Desafios no combate ao abuso sexual infantil no Brasil

Enviada em 08/12/2020

No seriado Prison Break, é retratado a infância do personagem Bagwell, que possuí uma grande capacidade intelectual, em contrapartida, por ter sido abusado sexualmente pelo próprio pai e ameaçado caso o denunciasse, o personagem futuramente tornou-se um psicopata e criminoso. Fora da ficção, o abuso infantil é um delito que pode transformar permanentemente a mentalidade da criança e por isso deve ser combatido arduamente. No entanto, desafios como a falta de centrais de defesa e combate ao abuso sexual infantil e as ameaças psicológicas tornam-se os principais entraves no Brasil.

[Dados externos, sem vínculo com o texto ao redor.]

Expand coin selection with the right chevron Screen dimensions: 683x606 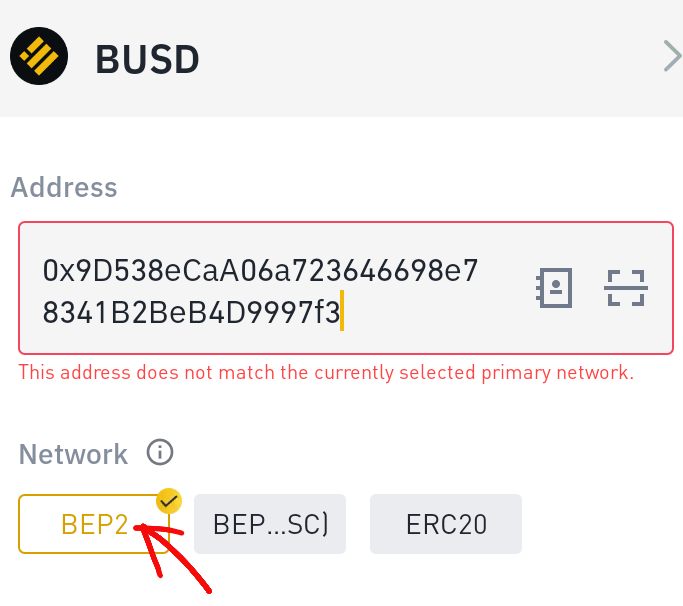(672, 57)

Em primeiro lugar, é importante enfatizar que a escassez de órgãos de proteção infantil no território nacional corrobora para a problemática. De acordo com a Constituição federal de 1988, todos os cidadãos são iguais perante a lei e usufruem do mesmo direito de defesa e justiça. Entretanto, a falha do Poder Legislativo concede liberdade ao delinquente para cometer o ato, pois, evidencia-se a falta de centros de defesa e combate ao crime de abuso infantil até mesmo nos grandes aglomerados urbanos. Consequentemente, a sensação de impunidade do agressor frente à justiça agrava a problemática, já que as crianças ficam expostas ao indivíduo e não possuem um mecanismo de defesa rígido ao seu dispor, como proposto pela Constituição. Logo, torna-se um desafio para mitigar o abuso sexual infantil.

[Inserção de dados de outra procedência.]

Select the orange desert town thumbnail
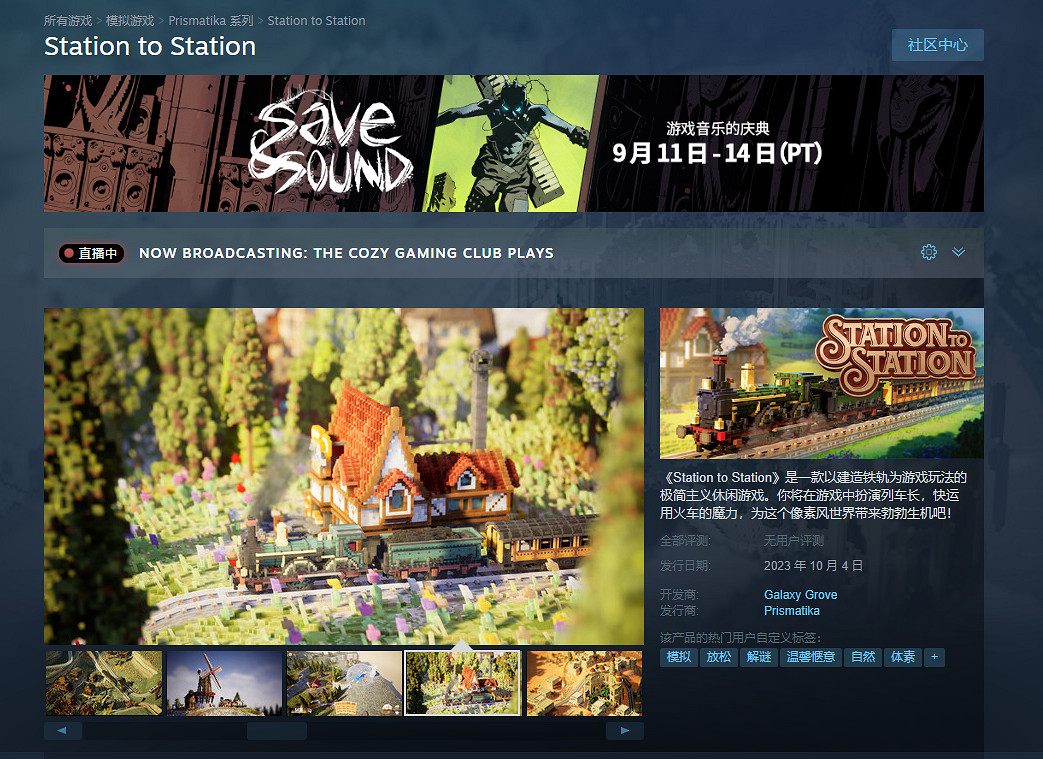The image size is (1043, 759). 584,683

Em segundo lugar, diante do exposto, vale ressaltar que o terror psicológico infantil é uma forma de ocultar o crime cometido e agravar os abusos no Brasil. Isso porque, segundo o sociólogo Émille Durkheim, em sua teoria do Fato Social, o meio e a convivência é capaz de moldar o pensamento da criança, assim como visto com Bagwell. Dessa forma, as ameaças e o terror psicológico fazem com que as vítimas calem-se diante do delito, por conseguinte causará a dificuldade de rastrear e capturar o agressor. Por isso, a falta de políticas de saúde psicológica infantil nas escolas brasileiras geram um desafio no combate ao abuso sexual e  podem permitir a formação de adultos transtornados.

Portanto, perante ao supracitado, torna-se evidente a importância de combater os desafios citados para mitigar o entrave, sendo dever do Estado agir para garantir a segurança social. Primeiramente, o Ministério da Justiça deverá efetivar a Constituição Federal, por meio de parcerias e verbas para a construção de centros de defesa infantil por todo país, com a finalidade de fiscalizar e garantir a segurança e justiça para crianças inocentes. Ademais, cabe ao Ministério da Educação implantar aulas de educação psicológica infantil, com o intuito de influenciar e ajudar as vítimas a perderem o medo de denunciar o seu agressor. Por fim, a segurança infantil e a justiça será efetivada para tal problemática.